WHAT TO WORK ON → Pull every line holding the word "Task" from the data below and copy it.

DATASET RECORDS →

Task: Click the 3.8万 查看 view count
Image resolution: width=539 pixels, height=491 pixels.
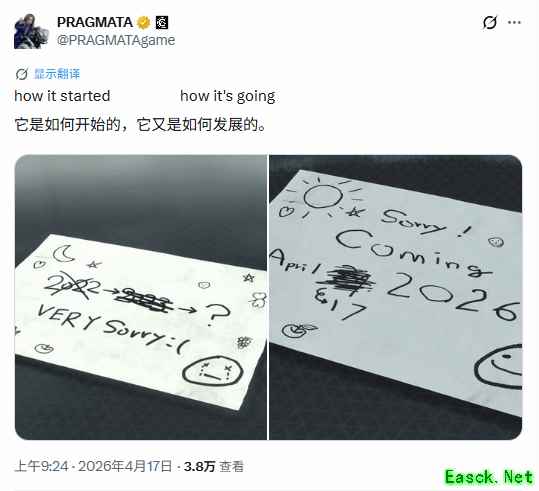Action: pos(214,467)
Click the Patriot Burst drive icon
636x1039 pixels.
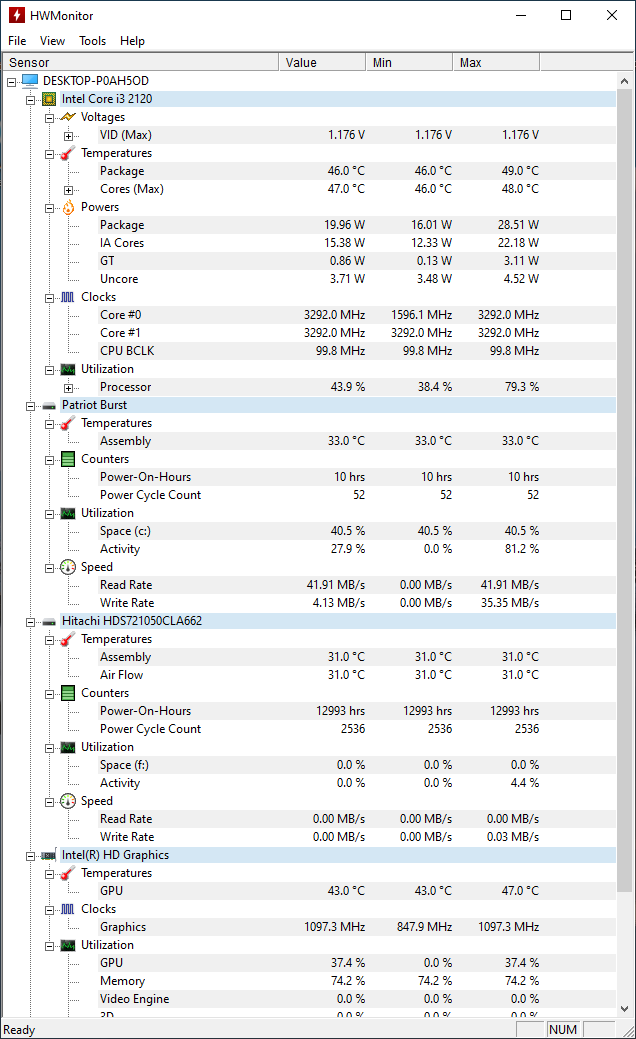tap(49, 405)
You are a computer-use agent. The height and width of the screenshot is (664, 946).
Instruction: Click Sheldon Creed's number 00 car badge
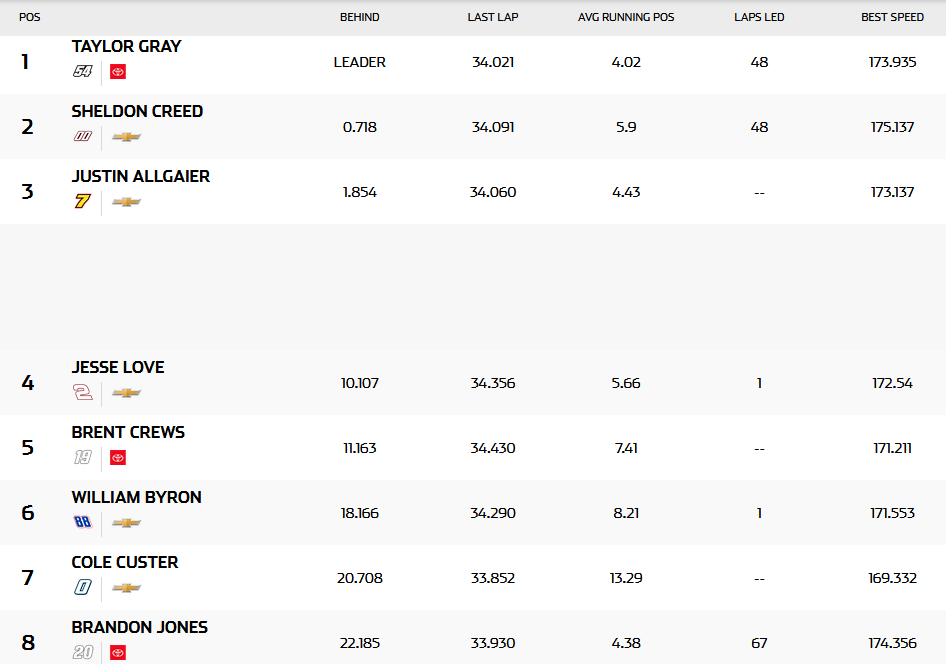(x=83, y=137)
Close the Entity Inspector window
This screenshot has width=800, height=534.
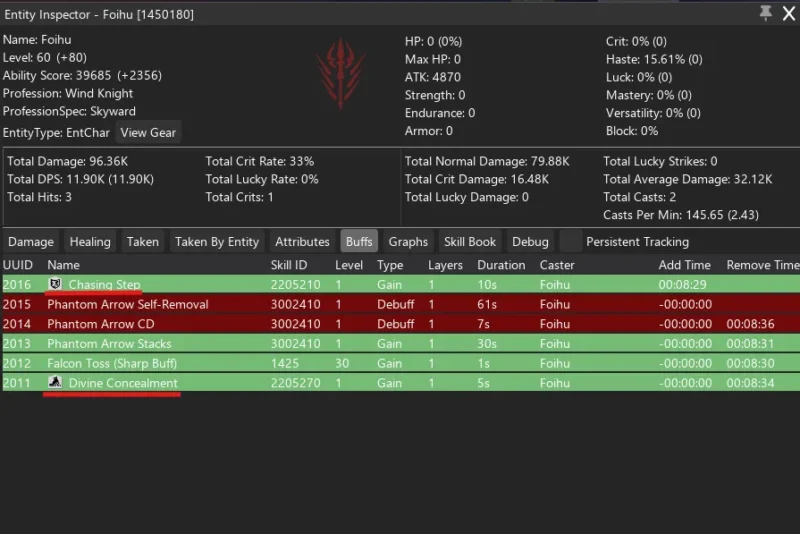click(x=789, y=13)
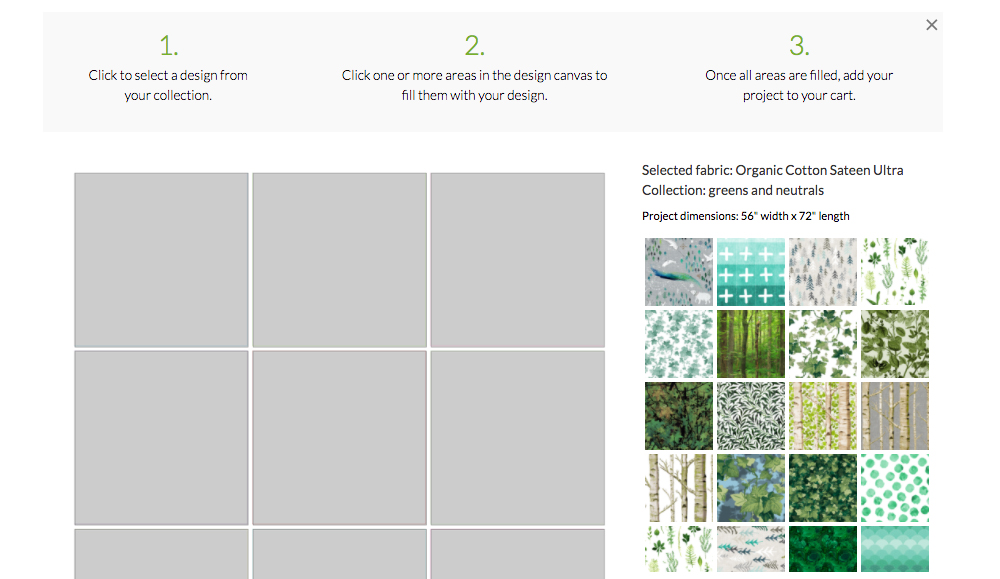Select the camouflage foliage pattern
Image resolution: width=1000 pixels, height=579 pixels.
click(x=679, y=415)
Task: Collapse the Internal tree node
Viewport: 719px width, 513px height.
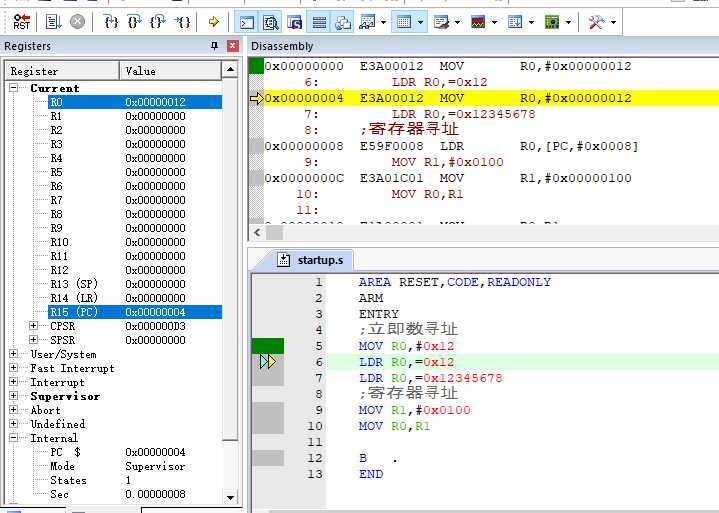Action: [x=14, y=438]
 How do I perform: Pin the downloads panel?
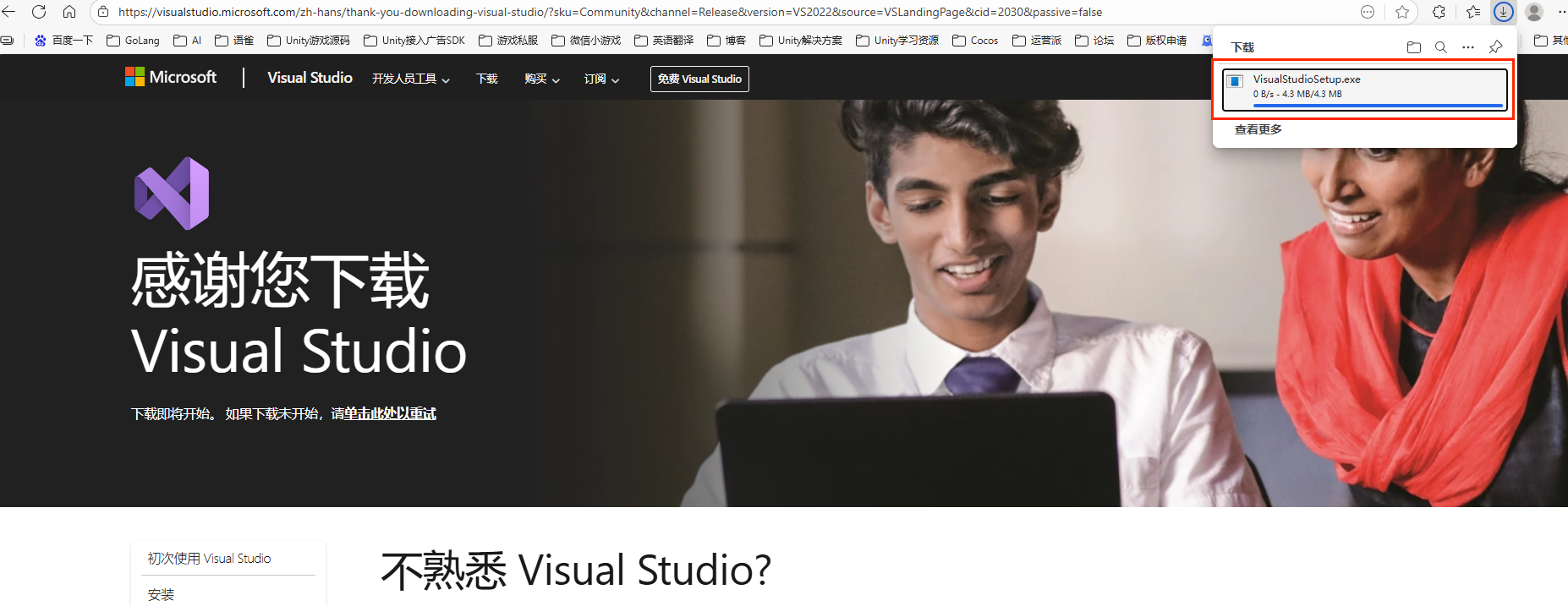pyautogui.click(x=1495, y=47)
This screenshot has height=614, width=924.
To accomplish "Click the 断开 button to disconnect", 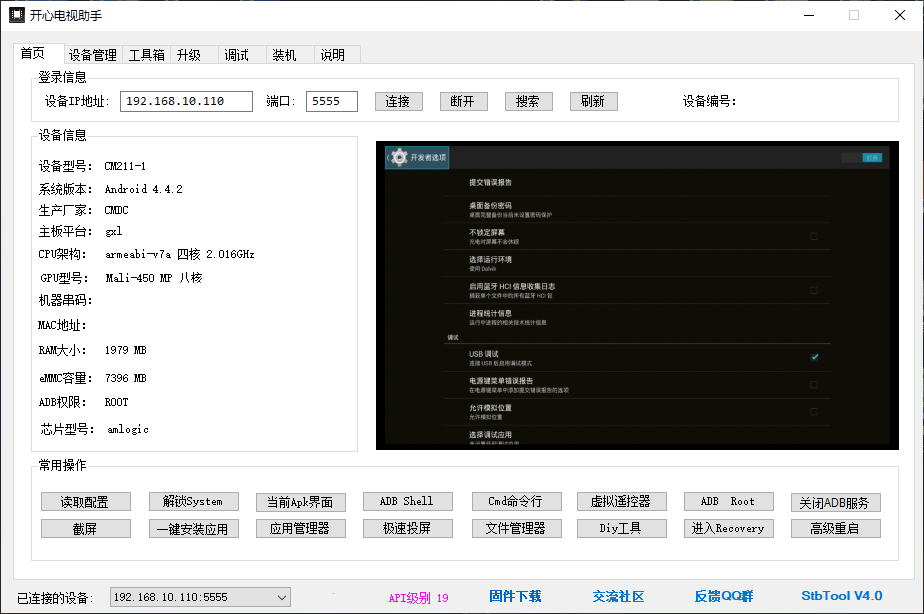I will 462,101.
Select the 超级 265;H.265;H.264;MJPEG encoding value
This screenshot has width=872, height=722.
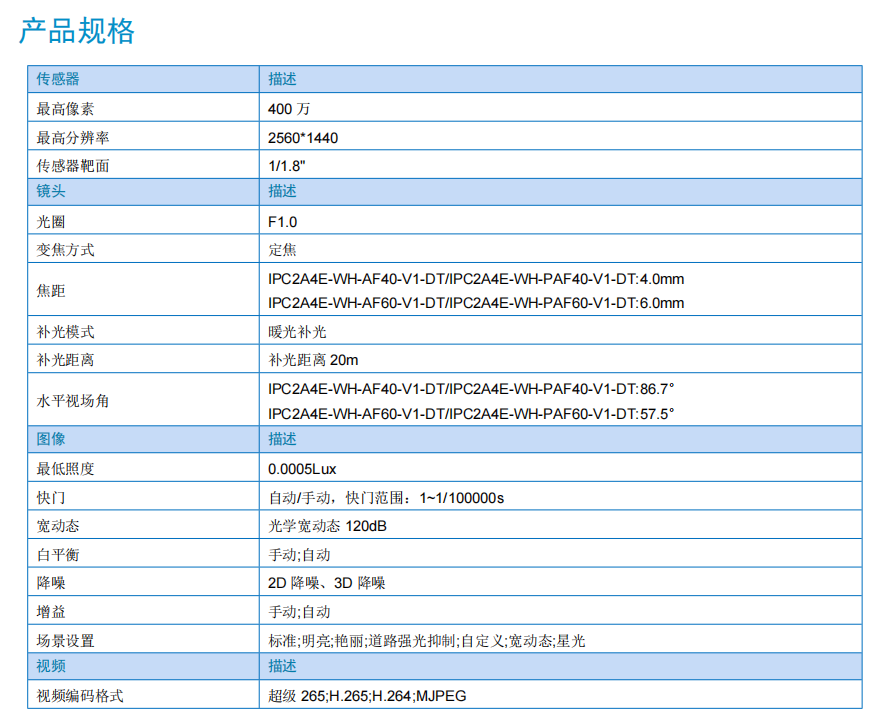[x=367, y=696]
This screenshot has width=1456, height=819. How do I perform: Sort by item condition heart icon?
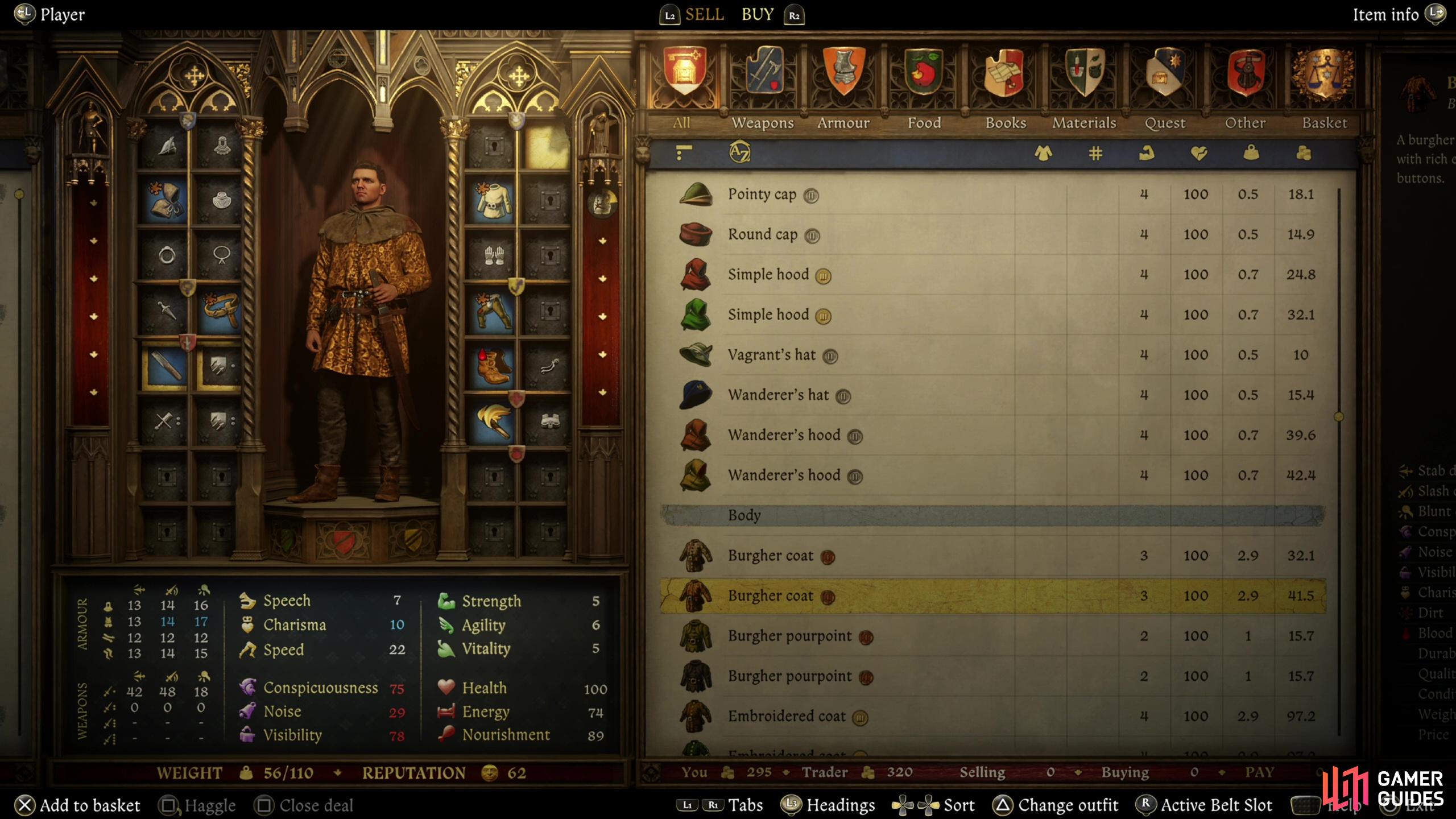coord(1198,153)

ANSWER BELOW →
Task: Click the 3.8万 查看 view count
Task: Collapse the Internal tree node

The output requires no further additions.